**O QUE FAZER**
#1 No texto sobre o embalsamamento de Hugo Chávez, onde Nicolás Maduro disse que o corpo ficaria para o povo?
#2 Prolongue o texto sobre o embalsamamento de Hugo Chávez a partir da última frase.

**TEXTO FORNECIDO**

^^^^^^^^

Título: Morto, mas onipresente
Autor: Craveiro, Rodrigo
Fonte: Correio Braziliense, 10/03/2013, Mundo, p. 18
Decisão de embalsamar o corpo é aclamada por partidários do chavismo. Opositor diz que homenagem é a única esperança para o regime
Seus discursos duravam até nove horas ininterruptas, transmitidos por todas as cadeias de tevê estatais. As fotografias ainda estampam imensos outdoors, montados sobre edifícios, às margens das avenidas ou no topo das favelas verticais. Sua imagem também aparece pichada em vários muros. O controverso presidente, que forjou uma revolução baseada na figura de Simón Bolívar, sai de cena com um último ato que pode ser uma estratégia para perpetuar sua ideologia e debilitar uma já combalida oposição. “Vamos preparar o corpo do comandante e embalsamá-lo, para que o povo o tenha no Museu da Revolução”, declarou o então vice-presidente Nicolás Maduro, ao anunciar que os restos mortais de Hugo Chávez seriam eternizados. “Assim como está Ho Chi Minh, como está Lênin, como está Mao Tsé-tung, ficará o corpo de nosso comandante-em-chefe embalsamado no Museu da Revolução de maneira especial para que possa estar em uma urna de cristal e nosso povo possa tê-lo para sempre”, acrescentou.

^^^^^^^^

**ENTRADAS DE DADOS**
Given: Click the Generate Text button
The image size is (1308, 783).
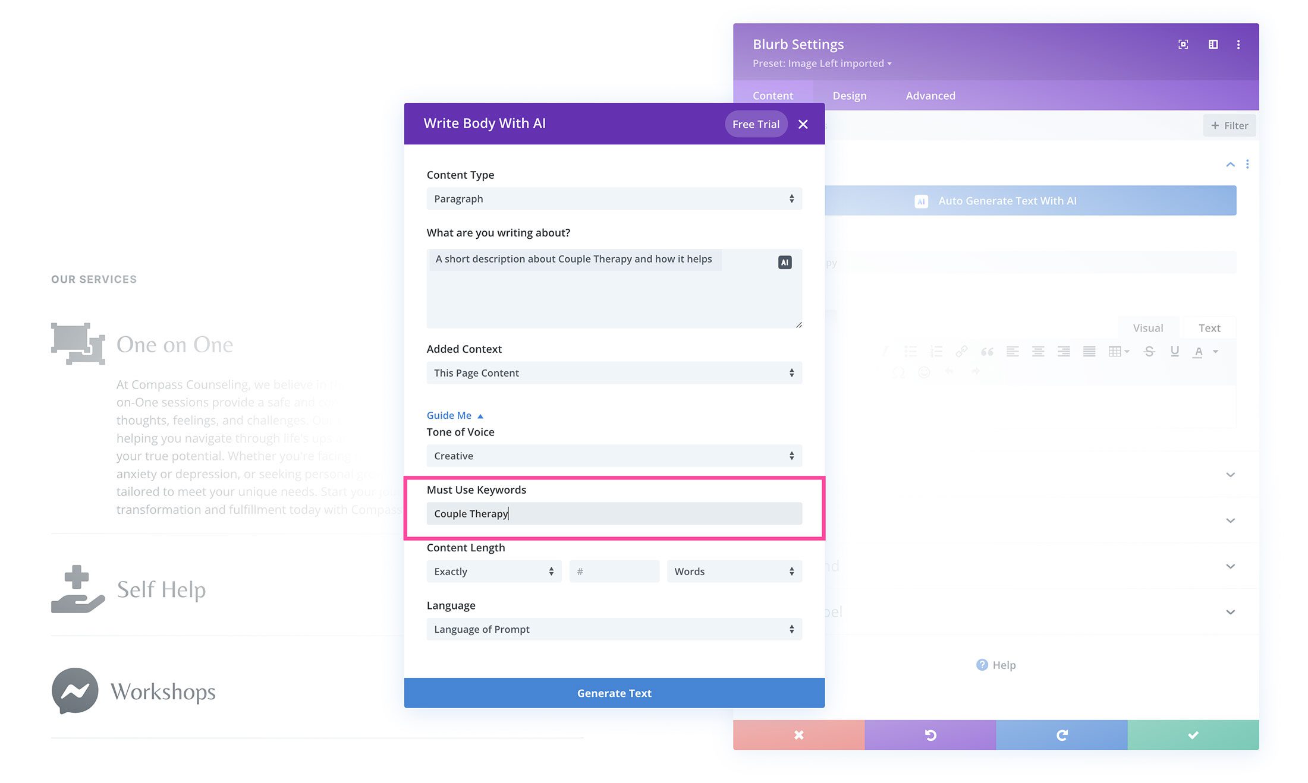Looking at the screenshot, I should [x=614, y=693].
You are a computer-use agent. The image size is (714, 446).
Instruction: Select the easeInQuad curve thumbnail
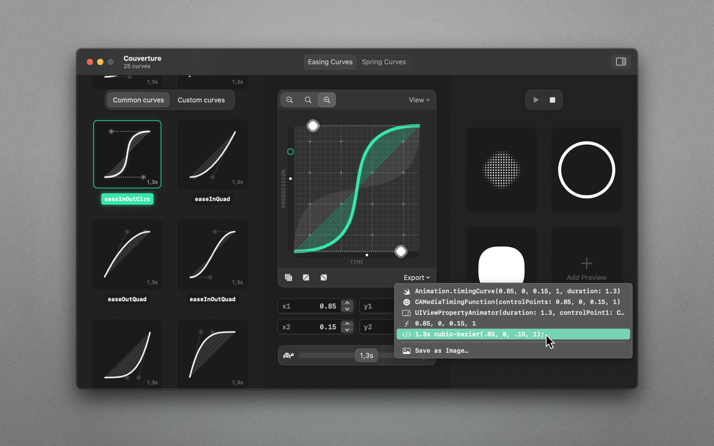(x=213, y=155)
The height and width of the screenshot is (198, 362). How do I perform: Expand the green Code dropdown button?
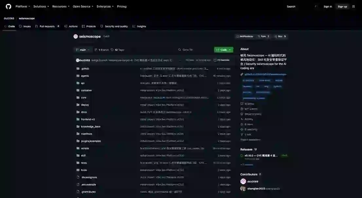click(x=224, y=50)
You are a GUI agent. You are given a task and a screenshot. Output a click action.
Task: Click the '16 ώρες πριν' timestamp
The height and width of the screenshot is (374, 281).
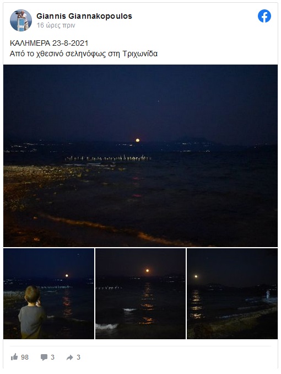pos(56,25)
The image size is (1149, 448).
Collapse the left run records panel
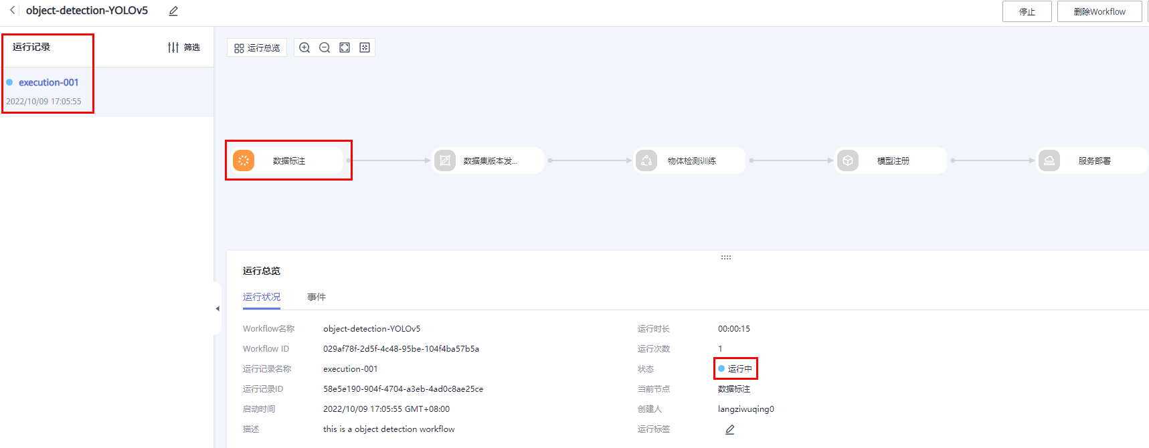[x=217, y=308]
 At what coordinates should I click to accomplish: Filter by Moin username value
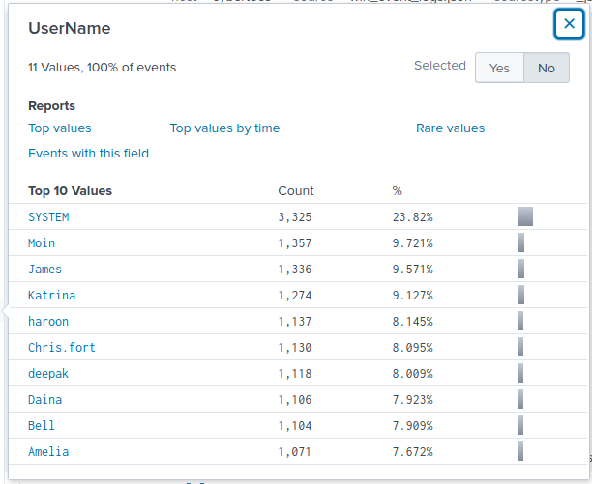[42, 243]

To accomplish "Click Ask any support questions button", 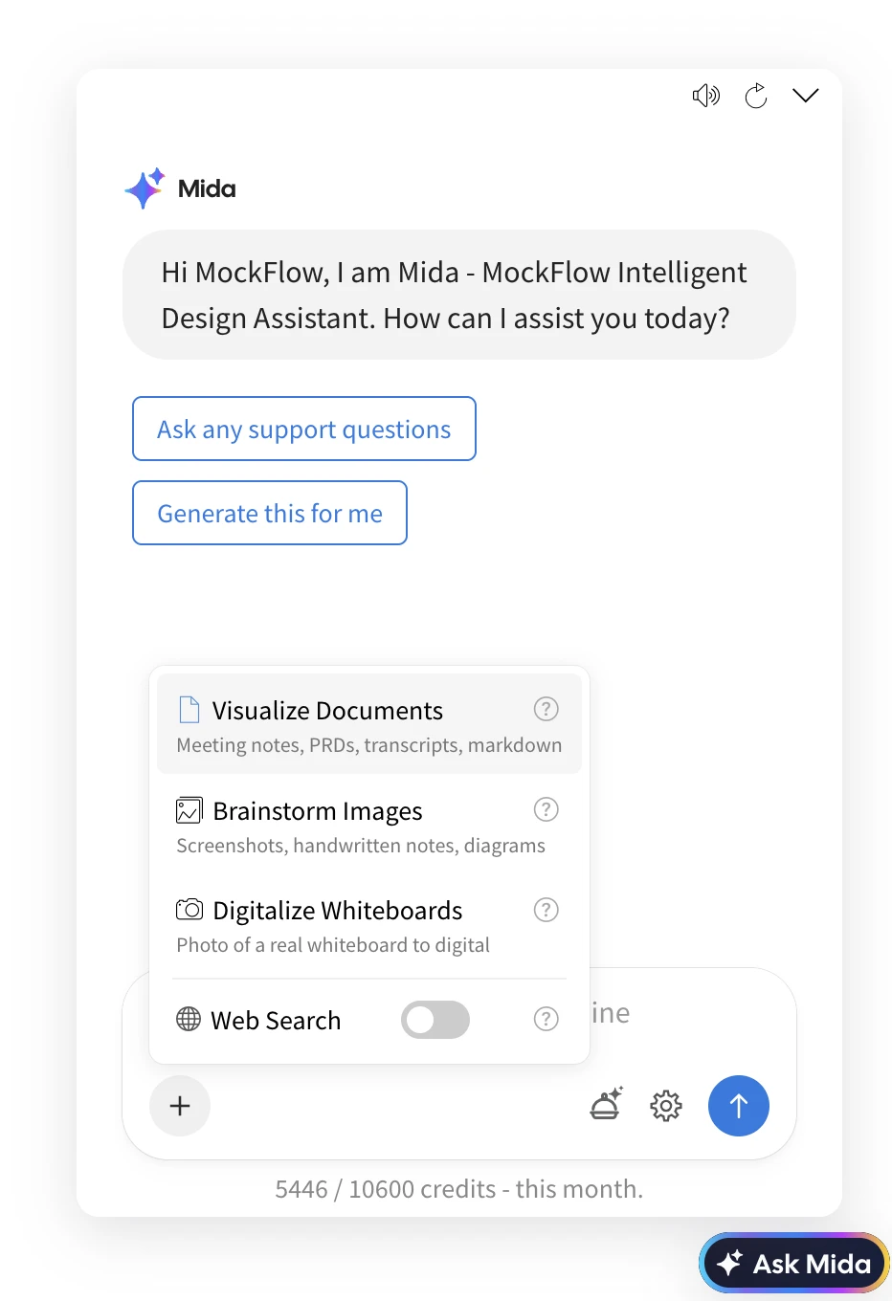I will point(303,429).
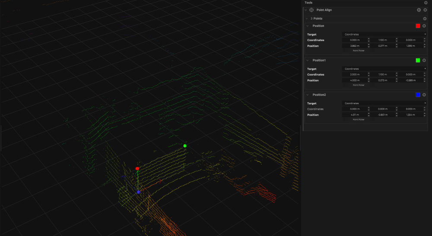Collapse the 3 Points group

(x=306, y=19)
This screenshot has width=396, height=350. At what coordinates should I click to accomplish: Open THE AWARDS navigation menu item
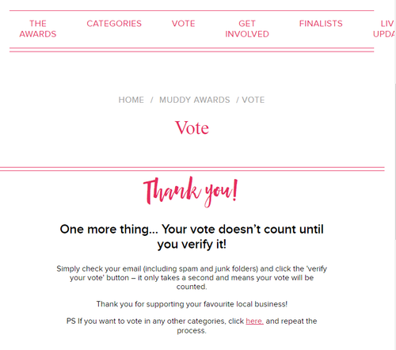coord(38,29)
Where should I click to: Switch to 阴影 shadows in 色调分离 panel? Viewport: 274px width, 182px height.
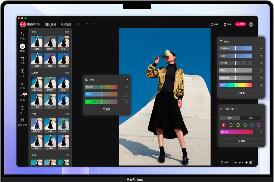[x=251, y=118]
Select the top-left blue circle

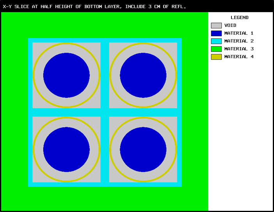point(66,75)
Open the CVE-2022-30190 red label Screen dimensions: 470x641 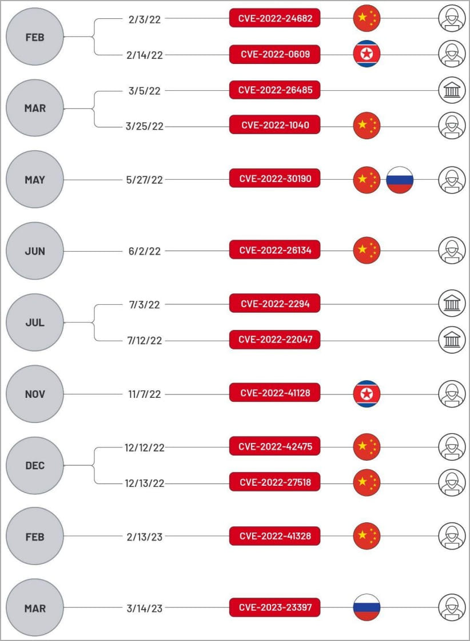tap(274, 178)
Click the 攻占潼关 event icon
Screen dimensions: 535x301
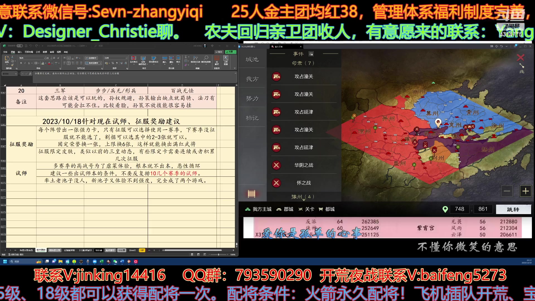click(x=276, y=76)
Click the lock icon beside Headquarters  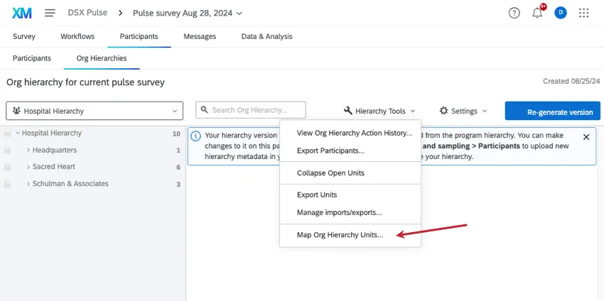click(x=8, y=151)
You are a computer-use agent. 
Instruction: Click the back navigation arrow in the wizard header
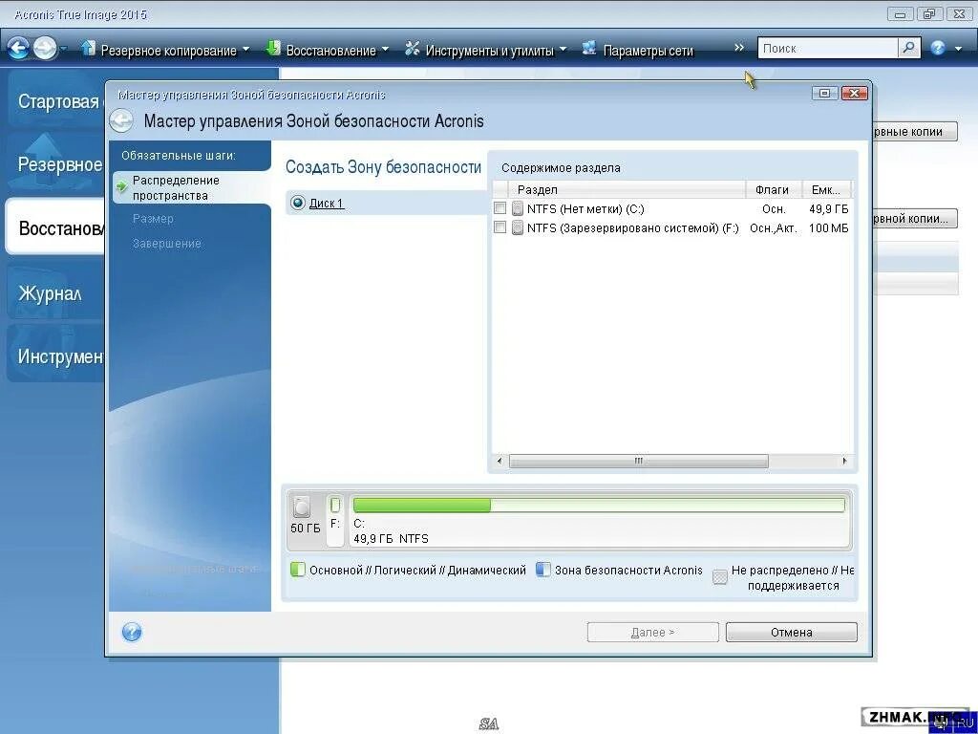tap(122, 120)
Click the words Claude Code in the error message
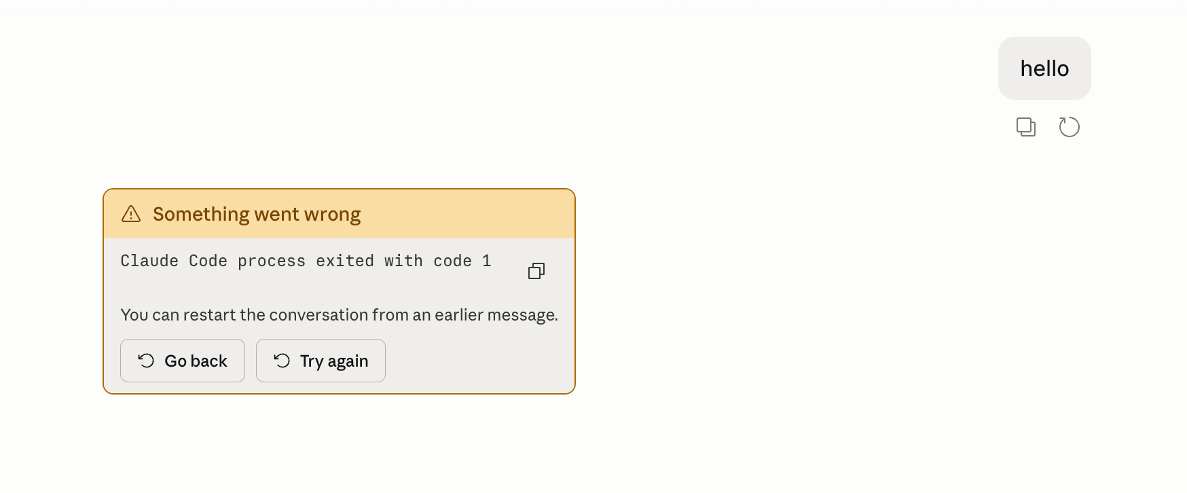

^^^^^^^^

**RESPOSTAS POR TAREFA**
#1 No Museu da Revolução, em uma urna de cristal.

#2
Enquanto aguardam para entrar na capela ardente da Academia Militar de Caracas e se despedir de seu comandante, chavistas compram fotos e outros objetos que remetam a ele. Um comércio que supera o de imagens do libertador Simón Bolívar. Muitos venezuelanos não escondem a alegria de poder vê-lo quando quiserem e repudiam críticas sobre um possível culto personalista em torno de Chávez, um movimento comum nas grandes ditaduras. “Foi uma decisão tomada pelos familiares, para que o povo venezuelano continue a vê-lo. É um presidente a mais que será embalsamado. Eu não vejo porque compará-lo a um tirano”, afirma Diva Campos, 28 anos, moradora de Caracas. Questionada sobre a forma polêmica de Chávez governar, ela reconheceu que o líder falecido perseguia veículos de comunicação. “Havia muita imprensa maldita. Em outros países, as mesmas decisões de Chávez já foram tomadas. Era uma censura aberta. O presidente foi criticado por isso, mas estou de acordo.”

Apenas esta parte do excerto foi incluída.